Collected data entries

+ + +

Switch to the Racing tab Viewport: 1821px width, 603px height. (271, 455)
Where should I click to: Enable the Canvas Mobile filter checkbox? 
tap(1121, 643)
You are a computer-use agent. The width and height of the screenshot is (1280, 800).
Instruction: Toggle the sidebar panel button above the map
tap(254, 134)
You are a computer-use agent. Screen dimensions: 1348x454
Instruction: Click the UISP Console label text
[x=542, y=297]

+ + +

◆ Work request ◆
Would you copy every line of the entries that includes the word "computer"?

◆ Result below ◆
You are a computer-use agent. The width and height of the screenshot is (1280, 800).
You are a computer-use agent. Screen dimensions: 1348x454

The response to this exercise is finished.